Porquê esta súbita estagnação do investimento? Aparentemente, a confiança não descola, mas na base do problema estará também uma taxa de poupança das famílias ao mais baixo nível de sempre (pouco acima dos 4%). Soma-se-lhe a descapitalização clássica da nossa economia, que César das Neves tão bem identificou no seu último artigo desta semana no “Diário de Notícias”. No mesmo dia, Trigo Pereira, deputado e membro do grupo de sábios que elaborou o programa de Governo alternativo, fazia no Observador um texto que era uma quase confissão de impotência face à tenaz de Bruxelas. Vale a pena ler.

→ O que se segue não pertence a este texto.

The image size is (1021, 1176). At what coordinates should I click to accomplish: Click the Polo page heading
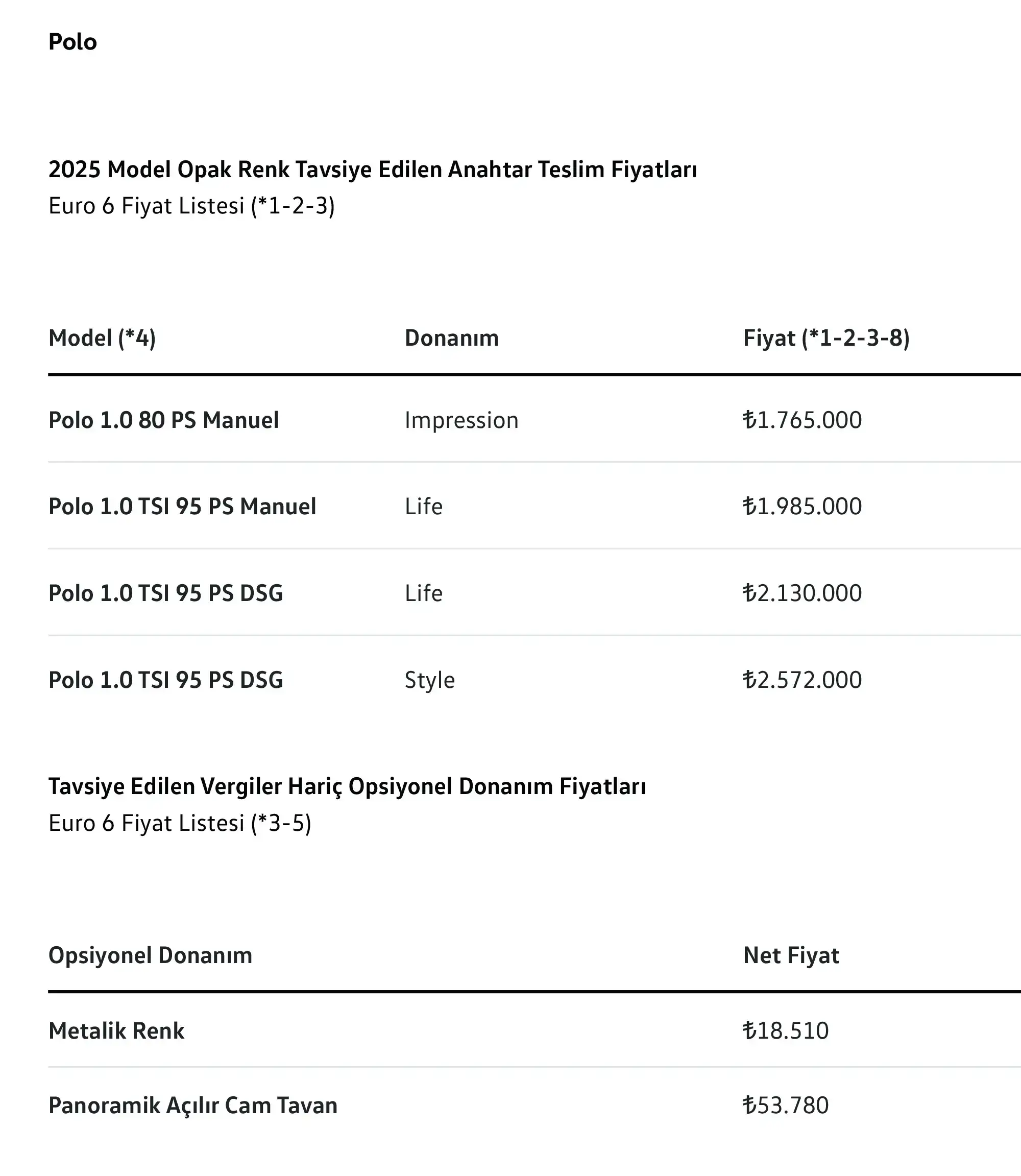coord(72,42)
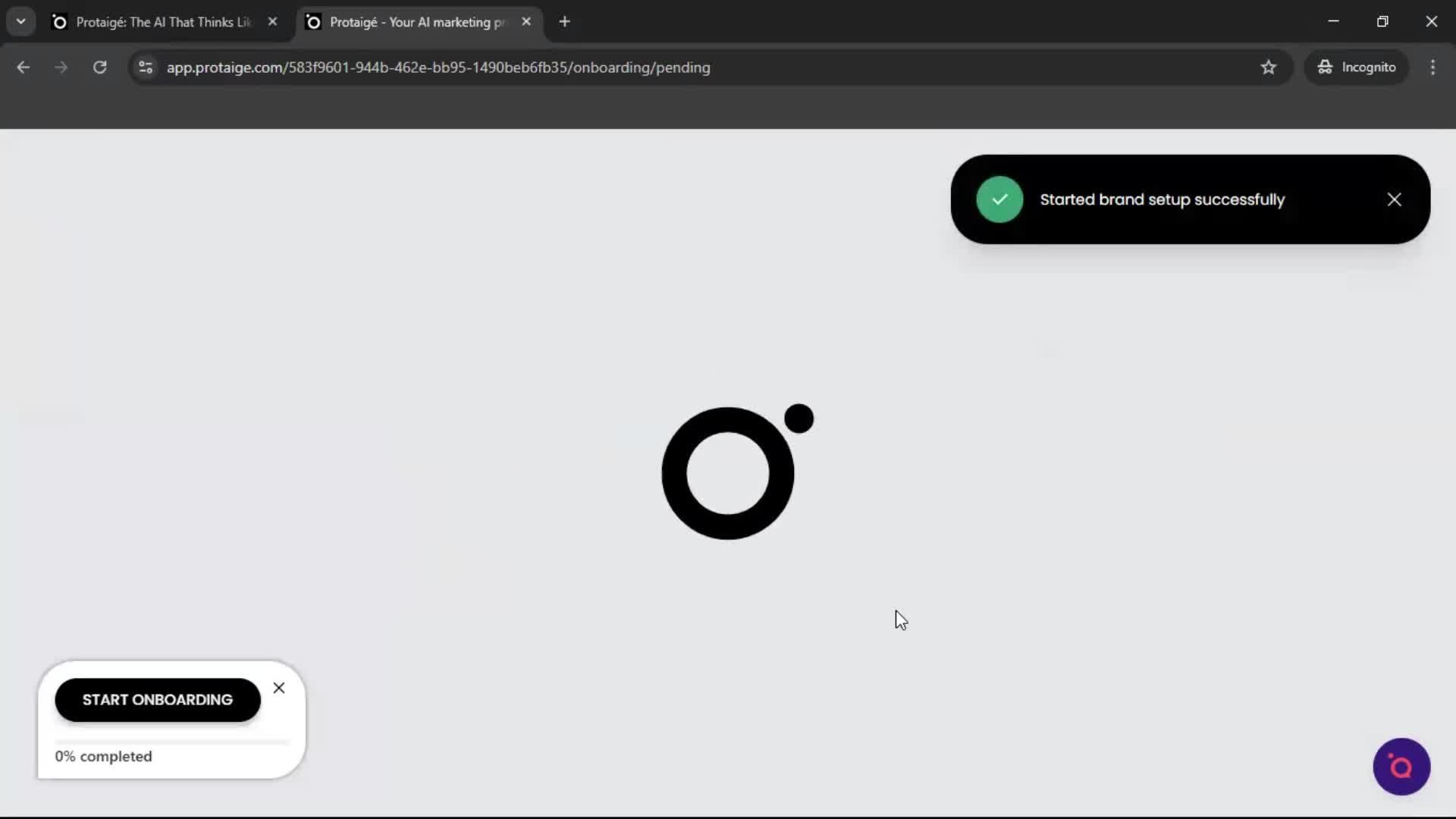The width and height of the screenshot is (1456, 819).
Task: Click the 0% completed progress bar
Action: (x=171, y=741)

Pior do que a constatação de Vítor Gaspar de que “não há dinheiro” é esta dura realidade de uma completa ausência de capital disponível, quer para garantir a solidez do sistema financeiro (estamos longe de estar a salvo de novos “Banifs”, como bem recorda a análise do FMI!) quer para garantir a solidez das empresas e, menos ainda, para lhes permitir apostar em novos negócios, nova maquinaria, mais inovação e internacionalização. Não há capital internamente nem confiança para o atrair do exterior.
Se a isto somarmos uma revisão em baixa da taxa de crescimento das exportações para este ano (de 3,3 para 2,2%, segundo o BP) percebemos que, mesmo sem deteriorar o défice externo fruto da preciosa ajuda da baixa do preço do petróleo, o novo motor do fraco crescimento fica agora estritamente dependente do consumo público. Esse que era suposto estagnar nuns míseros 0,3 e agora acelera para 1,1, segundo o modelo do BP bem mais sensível nesta matéria do que o do FMI. Resumindo: sem exportações e à falta de investimento nem sequer será o consumo privado a puxar pela economia. É mau demais para continuar a fingir que não se passa nada.